Figure 2. The combined effects of gender and CMV on the absolute numbers of CD8 T-cell subsets.

(a) A cumulative schematic overview of the geometric mean values of absolute numbers of CD8 naive, CM, TemRO, and TemRA cells in CMV+ and CMV− males and females. (b) Absolute numbers of CD8 naive T-cells in CMV+ and CMV− males and females. (c) Absolute numbers of CD8 CM T-cells in CMV+ and CMV− males and females. (d) A cumulative schematic overview of the geometric mean values of absolute numbers of early, intermediate, and late differentiated subsets within the CD8 TemRA cells in CMV+ and CMV− males and females. The number of total CD8 TemRA cells was compared between the groups. (e) Absolute numbers of CD8 TemRA late cells in CMV+ and CMV− males and females. The Geometric mean is indicated in the graphs, and the Kruskal-Wallis test was used for statistical analysis. *p < 0.05, **p < 0.01, ***p < 0.001, ****p < 0.0001 after Bonferroni correction (n = 250).

Figure 3. The combined effects of gender and CMV on the absolute numbers of CD4 T-cell subsets.
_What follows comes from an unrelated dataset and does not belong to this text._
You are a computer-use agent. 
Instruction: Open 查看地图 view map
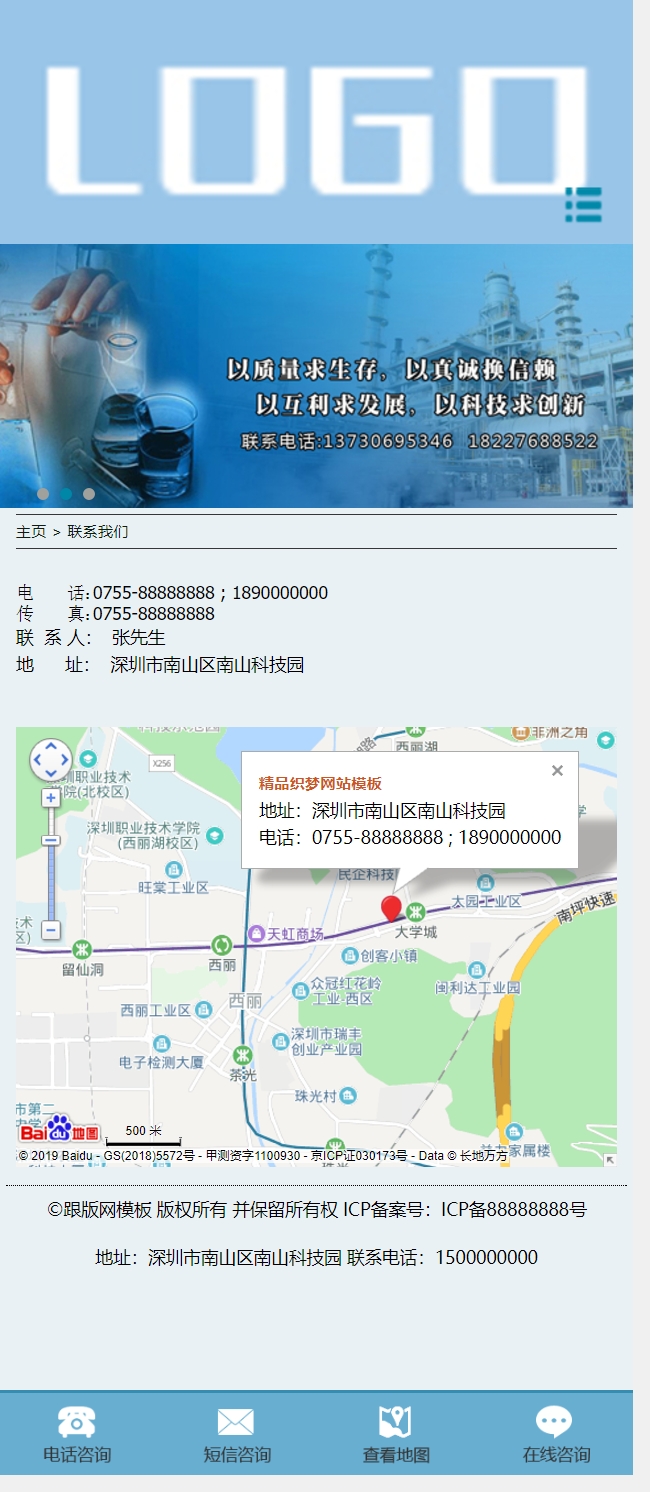396,1434
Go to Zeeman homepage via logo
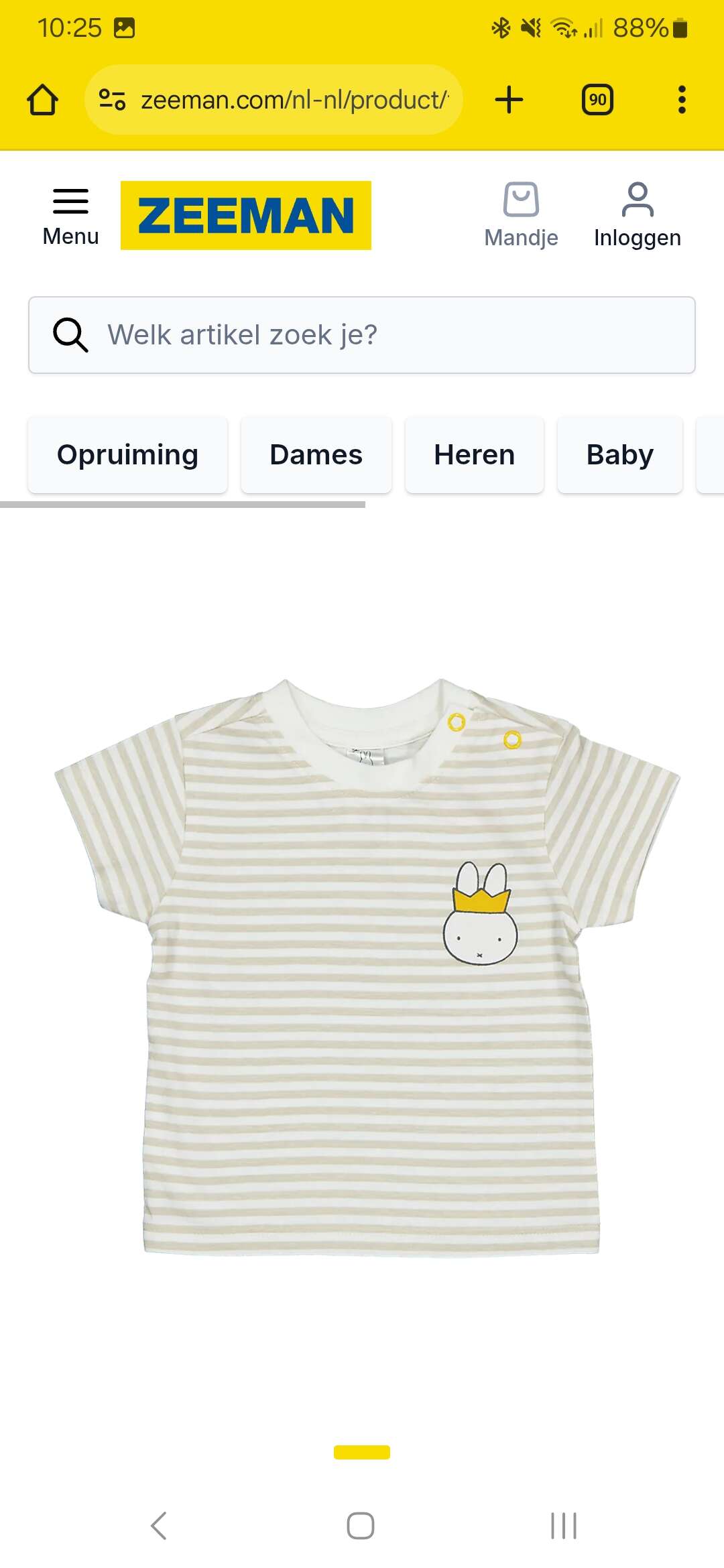Image resolution: width=724 pixels, height=1568 pixels. pos(246,215)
(a) A cumulative schematic overview of the geometric mean values of absolute numbers of CD4 naive, CM, TemRO, and TemRA cells in CMV+ and CMV− males and females. The number of total CD4 T-cells was compared between the groups. (b) Absolute numbers of CD4 naive T-cells in CMV+ and CMV− males and females. (c) Absolute numbers of CD4 CM T-cells in CMV+ and CMV− males and females. (d) A cumulative schematic overview of the geometric mean values of absolute numbers of early, intermediate, and late differentiated subsets within the CD4 TemRA cells in CMV+ and CMV− males and females. The number of total CD4 TemRA cells was compared between the groups. (e) Absolute numbers of CD4 TemRA late cells in CMV+ and CMV− males and females. (f) Absolute numbers of T_FH cells in CMV+ and CMV− males and females. The Geometric mean is indicated in the graphs, and the Kruskal-Wallis test was used for statistical analysis. *p < 0.05, **p < 0.01, ***p < 0.001, ****p < 0.0001 after Bonferroni correction (n = 250).

Figure 4. The combined effects of gender and CMV on the absolute numbers of CD4+CD45RA+CD25^dim T-cells and Treg cells.

(a) Gating strategies for the different cell subsets. A representative sample is shown. (b) Absolute numbers of CD45RA+CD25^dim T-cells in CMV+ and CMV− males and females. (c) Absolute numbers of Treg cells in CMV+ and CMV− males and females. (d) Absolute numbers of naive Treg cells in CMV+ and CMV− males and females. (e) Absolute numbers of memory Treg cells in CMV+ and CMV− males and females. The Geometric mean is indicated in the graphs, and the Kruskal-Wallis test was used for statistical analysis, *p < 0.05, **p < 0.01, after Bonferroni correction (n = 250).